*REQUIREMENT 1*
Repeat the records exactly, from the line containing "The image size is (1200, 776)." through the end of the records, including both ends.

Posts Tagged ‘pixton’

Here’s the rest of my inventory for 2011 – not really exhaustive (although quite exhausting to read back over) but I’ll keep updating as I can…

Year 10 – mixed to high ability

  • Magazine production – students put into groups of five, editor assigned, content expectations outlined.  Editors assigned tasks based on what students had already completed in class and individual strengths.  Pre teaching of feature writing, content pages, visual and verbal features, cover design, language of advertising, target audience all formed part of this unit of work.  I also secured a class set of North and South Magazine’s November 2011 issue which enabled us to study a great feature article on Shirley Boys’ High Principal John Laurenson together. Final product created on publisher – they enjoyed this.
  • Apirana Taylor – before Apirana visited school we studied several of his poems together and spent a fair bit of time on the poem Parihaka. This included viewing the kinetic typography version as well as clips about the event
  • Poetry – test knowledge of poetic techniques and devices here.
  • Speeches – as an intro we watched Mel Gibson rallying the troops in Brave Heart, Robert De Niro’s moving If You Prick Us… speech from The Merchant of Venice (they studied the play too), Obama’s Yes We Can, MLK’s I have a Dream and this one: The Girl Who Silenced the UN
  • SlideShare – love this site for finding powerpoints to accompany lessons, found a good one on static images and another on some of the issues featured in the film Slumdog Millionaire – students picked an issue, researched the topic and wrote a report.  Lots of pre-teaching about authenticity of websites, citing information first.
  • Letter to Editor – yes they still do this (not sure how many read newspapers though). The video helped – I embedded it on my wiki so they could watch at home too.

Year 11 – literacy class

  • Powerpoint – as a task for 1.11, we watched the movie Boy. Students then created a powerpoint explaining 4 film techniques and linking them to a theme. I went here first with them as not all were sure about ppt. Some found the American accent a bit…hilarious/distracting.
  • Intro to Film Techniques – a colleague put me onto three NZ short films on YouTube.  Used these as a resources for film techniques.  Deconstructed one together, one in groups and one on their own.  Created a cloze version for some to complete.
  • Poetry – they loved Hone Tuwhare’s poems put to Kinetic typography – especially Drunk
  • Careers Quest in collaboration with the Careers Department, students completed the online survey, recorded answers in a booklet, researched their top options, went to discuss them with the Careers Advisor and then wrote and presented a small group seminar for 1.6.  This worked well because the lesser able students used the task to gain writing and speaking credits while the more able went on to complete 1.6.  Without expection all responded to the real life connections associated with this task – the WIIFM was obvious. Having said that, I ended up doing a lot of pre-teaching about minimum pay rates, tax rates, cost of living etc as they had no idea about such matters. A bit of an eye opener for us all!

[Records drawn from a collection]
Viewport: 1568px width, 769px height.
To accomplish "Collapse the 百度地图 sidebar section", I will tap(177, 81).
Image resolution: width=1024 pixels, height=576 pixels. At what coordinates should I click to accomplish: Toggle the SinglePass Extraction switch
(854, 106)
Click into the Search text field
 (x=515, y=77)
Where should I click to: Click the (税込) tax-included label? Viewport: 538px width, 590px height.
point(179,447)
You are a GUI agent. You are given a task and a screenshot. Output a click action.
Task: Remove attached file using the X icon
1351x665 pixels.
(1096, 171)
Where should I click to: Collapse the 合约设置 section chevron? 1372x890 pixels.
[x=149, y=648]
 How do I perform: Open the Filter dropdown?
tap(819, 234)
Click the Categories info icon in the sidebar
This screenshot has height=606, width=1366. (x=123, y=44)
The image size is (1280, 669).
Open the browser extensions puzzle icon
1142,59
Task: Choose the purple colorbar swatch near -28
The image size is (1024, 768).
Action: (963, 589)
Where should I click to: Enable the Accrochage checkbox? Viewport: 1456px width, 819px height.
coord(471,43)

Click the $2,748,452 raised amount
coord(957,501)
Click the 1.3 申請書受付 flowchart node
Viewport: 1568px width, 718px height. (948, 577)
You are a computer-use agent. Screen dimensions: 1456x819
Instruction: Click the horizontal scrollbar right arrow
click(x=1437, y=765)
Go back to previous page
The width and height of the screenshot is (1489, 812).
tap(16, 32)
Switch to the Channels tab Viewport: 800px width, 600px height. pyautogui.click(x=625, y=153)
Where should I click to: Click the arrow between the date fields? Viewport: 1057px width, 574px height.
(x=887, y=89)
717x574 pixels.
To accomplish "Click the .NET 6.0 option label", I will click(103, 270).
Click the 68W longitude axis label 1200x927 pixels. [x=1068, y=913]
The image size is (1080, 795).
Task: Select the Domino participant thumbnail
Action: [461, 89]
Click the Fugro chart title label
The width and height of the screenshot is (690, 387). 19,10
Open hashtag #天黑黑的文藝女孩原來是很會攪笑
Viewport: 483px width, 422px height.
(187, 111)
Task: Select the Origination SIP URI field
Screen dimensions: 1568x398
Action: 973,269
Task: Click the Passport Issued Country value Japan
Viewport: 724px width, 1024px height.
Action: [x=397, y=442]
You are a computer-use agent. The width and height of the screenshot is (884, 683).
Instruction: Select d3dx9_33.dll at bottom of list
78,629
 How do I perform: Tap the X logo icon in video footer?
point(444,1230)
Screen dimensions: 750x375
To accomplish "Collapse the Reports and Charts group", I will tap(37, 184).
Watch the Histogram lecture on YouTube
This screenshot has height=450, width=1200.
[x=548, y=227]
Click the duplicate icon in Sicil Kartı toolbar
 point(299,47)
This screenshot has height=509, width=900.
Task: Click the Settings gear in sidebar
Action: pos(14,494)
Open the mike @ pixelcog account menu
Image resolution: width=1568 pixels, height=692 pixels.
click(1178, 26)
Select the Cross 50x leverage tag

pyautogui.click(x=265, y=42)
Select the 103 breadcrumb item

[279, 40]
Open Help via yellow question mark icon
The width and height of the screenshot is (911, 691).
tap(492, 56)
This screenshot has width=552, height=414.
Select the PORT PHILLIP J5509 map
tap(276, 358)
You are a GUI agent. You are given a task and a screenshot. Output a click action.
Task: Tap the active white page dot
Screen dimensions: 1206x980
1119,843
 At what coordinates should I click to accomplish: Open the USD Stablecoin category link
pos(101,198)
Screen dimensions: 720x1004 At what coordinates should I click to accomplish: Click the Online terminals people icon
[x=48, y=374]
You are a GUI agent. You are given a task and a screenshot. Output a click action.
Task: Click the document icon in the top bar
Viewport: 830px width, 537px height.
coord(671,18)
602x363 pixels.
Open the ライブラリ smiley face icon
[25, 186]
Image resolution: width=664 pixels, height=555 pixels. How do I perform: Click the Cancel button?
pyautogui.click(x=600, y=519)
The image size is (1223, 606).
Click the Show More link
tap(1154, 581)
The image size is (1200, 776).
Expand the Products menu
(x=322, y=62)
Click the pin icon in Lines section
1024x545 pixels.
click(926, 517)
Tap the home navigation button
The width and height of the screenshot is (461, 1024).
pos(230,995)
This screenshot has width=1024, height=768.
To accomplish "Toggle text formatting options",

*REQUIREMENT 2*
In the teaching inventory post, of which magazine issue did the writer obtain a class set for the Year 10 magazine unit?

*TASK RESULT 1*
The image size is (1200, 776).
Expand the Products menu
(x=322, y=62)
Click the pin icon in Lines section
1024x545 pixels.
click(926, 517)
Tap the home navigation button
The width and height of the screenshot is (461, 1024).
pos(230,995)
This screenshot has width=1024, height=768.
To accomplish "Toggle text formatting options",

*TASK RESULT 2*
North and South Magazine's November 2011 issue.